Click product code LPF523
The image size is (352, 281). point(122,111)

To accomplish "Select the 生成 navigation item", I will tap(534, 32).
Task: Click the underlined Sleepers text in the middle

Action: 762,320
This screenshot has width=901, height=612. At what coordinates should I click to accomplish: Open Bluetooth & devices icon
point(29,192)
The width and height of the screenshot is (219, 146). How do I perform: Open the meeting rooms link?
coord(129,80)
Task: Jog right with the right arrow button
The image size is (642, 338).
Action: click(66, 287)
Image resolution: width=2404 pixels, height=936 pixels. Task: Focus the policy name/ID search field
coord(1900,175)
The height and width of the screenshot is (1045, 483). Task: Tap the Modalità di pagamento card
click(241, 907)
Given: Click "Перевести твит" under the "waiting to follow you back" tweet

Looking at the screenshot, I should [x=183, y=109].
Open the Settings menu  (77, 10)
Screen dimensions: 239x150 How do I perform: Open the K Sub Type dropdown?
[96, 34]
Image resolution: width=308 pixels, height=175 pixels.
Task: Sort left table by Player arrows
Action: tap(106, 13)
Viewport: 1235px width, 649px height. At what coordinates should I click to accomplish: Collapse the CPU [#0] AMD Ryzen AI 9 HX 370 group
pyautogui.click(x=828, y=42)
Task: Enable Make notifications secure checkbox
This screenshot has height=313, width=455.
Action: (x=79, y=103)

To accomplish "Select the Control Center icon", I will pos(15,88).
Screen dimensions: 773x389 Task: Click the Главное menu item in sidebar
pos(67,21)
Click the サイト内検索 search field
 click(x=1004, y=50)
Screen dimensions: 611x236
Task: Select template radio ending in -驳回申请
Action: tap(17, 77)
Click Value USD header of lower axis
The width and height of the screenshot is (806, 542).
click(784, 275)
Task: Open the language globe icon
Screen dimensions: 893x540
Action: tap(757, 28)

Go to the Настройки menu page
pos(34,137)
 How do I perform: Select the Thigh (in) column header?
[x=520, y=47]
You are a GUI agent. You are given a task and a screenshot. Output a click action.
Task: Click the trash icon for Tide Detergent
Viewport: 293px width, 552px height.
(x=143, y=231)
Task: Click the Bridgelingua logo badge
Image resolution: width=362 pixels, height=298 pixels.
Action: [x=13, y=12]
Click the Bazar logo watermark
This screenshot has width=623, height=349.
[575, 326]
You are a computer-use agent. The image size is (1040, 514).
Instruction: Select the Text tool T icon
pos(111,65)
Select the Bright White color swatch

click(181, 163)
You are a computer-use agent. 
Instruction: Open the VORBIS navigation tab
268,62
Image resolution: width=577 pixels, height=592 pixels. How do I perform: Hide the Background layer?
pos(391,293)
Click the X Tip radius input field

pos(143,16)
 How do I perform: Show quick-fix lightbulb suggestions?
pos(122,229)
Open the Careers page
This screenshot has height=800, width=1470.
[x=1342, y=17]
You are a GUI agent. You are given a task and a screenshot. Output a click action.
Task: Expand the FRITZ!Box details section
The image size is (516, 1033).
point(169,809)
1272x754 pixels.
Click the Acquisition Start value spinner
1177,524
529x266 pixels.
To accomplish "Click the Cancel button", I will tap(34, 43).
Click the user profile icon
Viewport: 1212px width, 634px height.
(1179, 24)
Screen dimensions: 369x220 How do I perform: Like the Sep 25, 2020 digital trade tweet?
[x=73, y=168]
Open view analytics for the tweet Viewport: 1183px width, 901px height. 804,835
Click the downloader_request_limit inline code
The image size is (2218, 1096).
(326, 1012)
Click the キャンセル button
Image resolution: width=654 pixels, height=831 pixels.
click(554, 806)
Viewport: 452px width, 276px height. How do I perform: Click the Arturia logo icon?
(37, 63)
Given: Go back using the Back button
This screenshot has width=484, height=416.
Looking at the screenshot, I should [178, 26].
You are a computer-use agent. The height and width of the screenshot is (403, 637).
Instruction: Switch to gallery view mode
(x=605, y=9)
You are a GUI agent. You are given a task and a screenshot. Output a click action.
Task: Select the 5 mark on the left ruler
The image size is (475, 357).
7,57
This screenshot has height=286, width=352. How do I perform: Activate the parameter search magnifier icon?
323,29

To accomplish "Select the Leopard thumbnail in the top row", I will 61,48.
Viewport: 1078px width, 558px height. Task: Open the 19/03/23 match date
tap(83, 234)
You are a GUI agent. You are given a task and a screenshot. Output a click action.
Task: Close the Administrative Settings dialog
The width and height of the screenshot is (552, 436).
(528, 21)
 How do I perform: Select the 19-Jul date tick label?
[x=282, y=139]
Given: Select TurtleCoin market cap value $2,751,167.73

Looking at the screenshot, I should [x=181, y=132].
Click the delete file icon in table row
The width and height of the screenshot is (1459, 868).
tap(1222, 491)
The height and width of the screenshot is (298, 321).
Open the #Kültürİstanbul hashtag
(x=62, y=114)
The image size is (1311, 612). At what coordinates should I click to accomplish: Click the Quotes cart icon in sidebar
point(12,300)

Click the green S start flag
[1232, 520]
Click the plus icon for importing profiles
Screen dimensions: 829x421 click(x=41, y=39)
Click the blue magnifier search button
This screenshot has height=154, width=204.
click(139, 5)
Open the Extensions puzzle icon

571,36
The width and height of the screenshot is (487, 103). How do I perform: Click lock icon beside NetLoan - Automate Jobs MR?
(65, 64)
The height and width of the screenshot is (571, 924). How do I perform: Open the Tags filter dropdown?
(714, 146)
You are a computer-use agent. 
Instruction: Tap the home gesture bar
__________
### Task details
Above are the records; retype them all without a single difference.

### Reply
Click product code LPF523
The image size is (352, 281). point(122,111)

To accomplish "Select the 生成 navigation item", I will tap(534, 32).
Task: Click the underlined Sleepers text in the middle

Action: 762,320
This screenshot has width=901, height=612. At what coordinates should I click to accomplish: Open Bluetooth & devices icon
point(29,192)
The width and height of the screenshot is (219, 146). How do I perform: Open the meeting rooms link?
coord(129,80)
Task: Jog right with the right arrow button
The image size is (642, 338).
Action: click(66, 287)
Image resolution: width=2404 pixels, height=936 pixels. Task: Focus the policy name/ID search field
coord(1900,175)
The height and width of the screenshot is (1045, 483). Task: Tap the Modalità di pagamento card
click(241, 907)
Given: Click "Перевести твит" under the "waiting to follow you back" tweet

Looking at the screenshot, I should [x=183, y=109].
Open the Settings menu  (77, 10)
Screen dimensions: 239x150 How do I perform: Open the K Sub Type dropdown?
[96, 34]
Image resolution: width=308 pixels, height=175 pixels.
Task: Sort left table by Player arrows
Action: tap(106, 13)
Viewport: 1235px width, 649px height. At what coordinates should I click to accomplish: Collapse the CPU [#0] AMD Ryzen AI 9 HX 370 group
pyautogui.click(x=828, y=42)
Task: Enable Make notifications secure checkbox
This screenshot has height=313, width=455.
Action: (x=79, y=103)

To accomplish "Select the Control Center icon", I will pos(15,88).
Screen dimensions: 773x389 Task: Click the Главное menu item in sidebar
pos(67,21)
Click the サイト内検索 search field
 click(x=1004, y=50)
Screen dimensions: 611x236
Task: Select template radio ending in -驳回申请
Action: tap(17, 77)
Click Value USD header of lower axis
The width and height of the screenshot is (806, 542).
click(784, 275)
Task: Open the language globe icon
Screen dimensions: 893x540
Action: tap(757, 28)

Go to the Настройки menu page
pos(34,137)
 How do I perform: Select the Thigh (in) column header?
[x=520, y=47]
You are a GUI agent. You are given a task and a screenshot. Output a click action.
Task: Click the trash icon for Tide Detergent
Viewport: 293px width, 552px height.
(x=143, y=231)
Task: Click the Bridgelingua logo badge
Image resolution: width=362 pixels, height=298 pixels.
Action: [x=13, y=12]
Click the Bazar logo watermark
This screenshot has width=623, height=349.
[575, 326]
You are a computer-use agent. The image size is (1040, 514).
Instruction: Select the Text tool T icon
pos(111,65)
Select the Bright White color swatch

click(181, 163)
You are a computer-use agent. 
Instruction: Open the VORBIS navigation tab
268,62
Image resolution: width=577 pixels, height=592 pixels. How do I perform: Hide the Background layer?
pos(391,293)
Click the X Tip radius input field

pos(143,16)
 How do I perform: Show quick-fix lightbulb suggestions?
pos(122,229)
Open the Careers page
This screenshot has height=800, width=1470.
[x=1342, y=17]
You are a GUI agent. You are given a task and a screenshot. Output a click action.
Task: Expand the FRITZ!Box details section
The image size is (516, 1033).
point(169,809)
1272x754 pixels.
Click the Acquisition Start value spinner
1177,524
529x266 pixels.
To accomplish "Click the Cancel button", I will tap(34, 43).
Click the user profile icon
Viewport: 1212px width, 634px height.
(1179, 24)
Screen dimensions: 369x220 How do I perform: Like the Sep 25, 2020 digital trade tweet?
[x=73, y=168]
Open view analytics for the tweet Viewport: 1183px width, 901px height. 804,835
Click the downloader_request_limit inline code
The image size is (2218, 1096).
(326, 1012)
Click the キャンセル button
Image resolution: width=654 pixels, height=831 pixels.
click(554, 806)
Viewport: 452px width, 276px height. How do I perform: Click the Arturia logo icon?
(37, 63)
Given: Go back using the Back button
This screenshot has width=484, height=416.
Looking at the screenshot, I should [178, 26].
You are a computer-use agent. The height and width of the screenshot is (403, 637).
Instruction: Switch to gallery view mode
(x=605, y=9)
You are a GUI agent. You are given a task and a screenshot. Output a click action.
Task: Select the 5 mark on the left ruler
The image size is (475, 357).
7,57
This screenshot has height=286, width=352. How do I perform: Activate the parameter search magnifier icon?
323,29

To accomplish "Select the Leopard thumbnail in the top row", I will 61,48.
Viewport: 1078px width, 558px height. Task: Open the 19/03/23 match date
tap(83, 234)
You are a GUI agent. You are given a task and a screenshot. Output a click action.
Task: Close the Administrative Settings dialog
The width and height of the screenshot is (552, 436).
(528, 21)
 How do I perform: Select the 19-Jul date tick label?
[x=282, y=139]
Given: Select TurtleCoin market cap value $2,751,167.73

Looking at the screenshot, I should [x=181, y=132].
Click the delete file icon in table row
The width and height of the screenshot is (1459, 868).
tap(1222, 491)
The height and width of the screenshot is (298, 321).
Open the #Kültürİstanbul hashtag
(x=62, y=114)
The image size is (1311, 612). At what coordinates should I click to accomplish: Click the Quotes cart icon in sidebar
point(12,300)

Click the green S start flag
[1232, 520]
Click the plus icon for importing profiles
Screen dimensions: 829x421 click(x=41, y=39)
Click the blue magnifier search button
This screenshot has height=154, width=204.
click(139, 5)
Open the Extensions puzzle icon

571,36
The width and height of the screenshot is (487, 103). How do I perform: Click lock icon beside NetLoan - Automate Jobs MR?
(65, 64)
The height and width of the screenshot is (571, 924). How do I perform: Open the Tags filter dropdown?
(714, 146)
You are a computer-use agent. 
Instruction: Tap the home gesture bar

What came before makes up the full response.